Film policier réaliste qui annonce depuis le début qu’il sera sans issue, la nuit du 12 s’avère néanmoins un constat accablant et régulièrement bouleversant de ces fractures incompréhensibles qui séparent les générations, et surtout les hommes des femmes.
Il y a quelque chose du brillant Memories of Murder dans le nouveau film de Dominik Moll, qui s’éloigne pourtant de son savoir-faire reconnu en matière de thriller pour livrer ce qui s’apparente aussi un peu à une version contemporaine du L627 de Tavernier. En nous annonçant d’emblée que l’affaire – réelle – dont le film s’inspire n’a jamais été résolue, en montrant son personnage principal tournant en rond sur une piste de circuit qui figure et sa vie et la vanité de son travail à la PJ, qui ne produit que des rapports et peu de résultats, Moll ne nous ment pas.
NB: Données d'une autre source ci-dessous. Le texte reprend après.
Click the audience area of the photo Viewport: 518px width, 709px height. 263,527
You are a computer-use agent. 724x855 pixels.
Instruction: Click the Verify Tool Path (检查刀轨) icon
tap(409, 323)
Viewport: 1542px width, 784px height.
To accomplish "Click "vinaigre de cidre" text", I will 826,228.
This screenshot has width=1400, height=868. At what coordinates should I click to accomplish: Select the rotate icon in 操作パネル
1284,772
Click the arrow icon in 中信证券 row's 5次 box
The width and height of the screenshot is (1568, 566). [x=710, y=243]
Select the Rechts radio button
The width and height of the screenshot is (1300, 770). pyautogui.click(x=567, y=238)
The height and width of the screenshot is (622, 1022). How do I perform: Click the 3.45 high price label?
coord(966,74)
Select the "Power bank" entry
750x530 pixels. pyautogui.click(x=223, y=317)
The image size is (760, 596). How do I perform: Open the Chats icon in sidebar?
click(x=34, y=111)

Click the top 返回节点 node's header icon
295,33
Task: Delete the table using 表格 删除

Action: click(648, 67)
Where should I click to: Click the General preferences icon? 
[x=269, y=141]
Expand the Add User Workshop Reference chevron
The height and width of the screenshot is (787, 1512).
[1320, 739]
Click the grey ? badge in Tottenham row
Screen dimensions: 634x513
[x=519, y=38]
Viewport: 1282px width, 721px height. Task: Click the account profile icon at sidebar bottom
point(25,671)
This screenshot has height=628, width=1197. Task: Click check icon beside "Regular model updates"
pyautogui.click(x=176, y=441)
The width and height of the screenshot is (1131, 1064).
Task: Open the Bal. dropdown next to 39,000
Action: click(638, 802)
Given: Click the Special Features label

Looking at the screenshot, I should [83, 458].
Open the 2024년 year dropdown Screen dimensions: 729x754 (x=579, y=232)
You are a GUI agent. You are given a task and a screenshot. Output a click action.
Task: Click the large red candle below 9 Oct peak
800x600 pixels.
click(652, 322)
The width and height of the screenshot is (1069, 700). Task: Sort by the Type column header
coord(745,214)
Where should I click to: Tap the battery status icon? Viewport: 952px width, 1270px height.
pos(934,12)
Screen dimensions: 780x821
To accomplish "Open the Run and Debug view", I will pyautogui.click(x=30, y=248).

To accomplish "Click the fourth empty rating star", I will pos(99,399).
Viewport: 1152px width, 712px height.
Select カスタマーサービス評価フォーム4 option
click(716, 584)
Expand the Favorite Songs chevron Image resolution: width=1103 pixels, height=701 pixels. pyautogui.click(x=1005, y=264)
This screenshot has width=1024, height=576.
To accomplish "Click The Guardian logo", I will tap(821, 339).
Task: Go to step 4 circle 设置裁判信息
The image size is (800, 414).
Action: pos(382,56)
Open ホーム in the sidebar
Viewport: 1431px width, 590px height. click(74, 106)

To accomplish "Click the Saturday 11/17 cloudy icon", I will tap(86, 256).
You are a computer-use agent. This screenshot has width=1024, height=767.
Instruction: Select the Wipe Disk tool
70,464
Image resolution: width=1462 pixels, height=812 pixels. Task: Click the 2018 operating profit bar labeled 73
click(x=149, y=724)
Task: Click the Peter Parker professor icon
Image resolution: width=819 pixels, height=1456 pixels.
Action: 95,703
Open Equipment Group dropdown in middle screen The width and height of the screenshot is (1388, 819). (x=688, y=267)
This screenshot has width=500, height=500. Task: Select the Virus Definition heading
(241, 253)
Même si, aussi désespérément que les deux « héros du films » obsédés par la résolution d’un meurtre abominable et inexplicable – une jeune femme à qui on a mis le feu, comme promis dans un morceau de rap vengeur -, le spectateur espère une solution, un coupable, nous vivons dans un monde où les réponses n’existent plus. Où l’on ne peut que constater, atterré, que l’abime grandit entre les jeunes qui jouissent et les vieux qui jugent (ni les uns ni les autres n’ont d’avenir), et surtout entre les hommes (qui tuent et enquêtent) et les femmes (qui sont tuées et condamnées à errer tels des fantômes dans les souvenirs des vivants).
La nuit du 12 est un film terrible, accablant, régulièrement bouleversant, parce qu’il représente mieux que la plupart des films vus récemment notre impuissance fatale devant un monde incompréhensible où seule la haine de l’autre s’exprime.
Mais, et c’est très beau, et c’est d’ailleurs là une différence énorme avec le chef d’œuvre de Bong Joon Ho, à la fin, Moll nous distille quelques messages d’espoir : une fleur sur une photographie qu’on imprime pour ne pas déprimer, une juge d’instruction malicieuse et obstinée dont on pourrait tomber amoureux (Anouk Grinberg, qu’on retrouve, formidable), l’acceptation d’une vie possible aux côtés de nos fantômes. Et l’échappée du cycliste vers le col : la vie est ainsi, pour arriver à respirer, il faut faire d’immenses efforts, et on n’est jamais certain d’y arriver. Mais c’est quand même possible.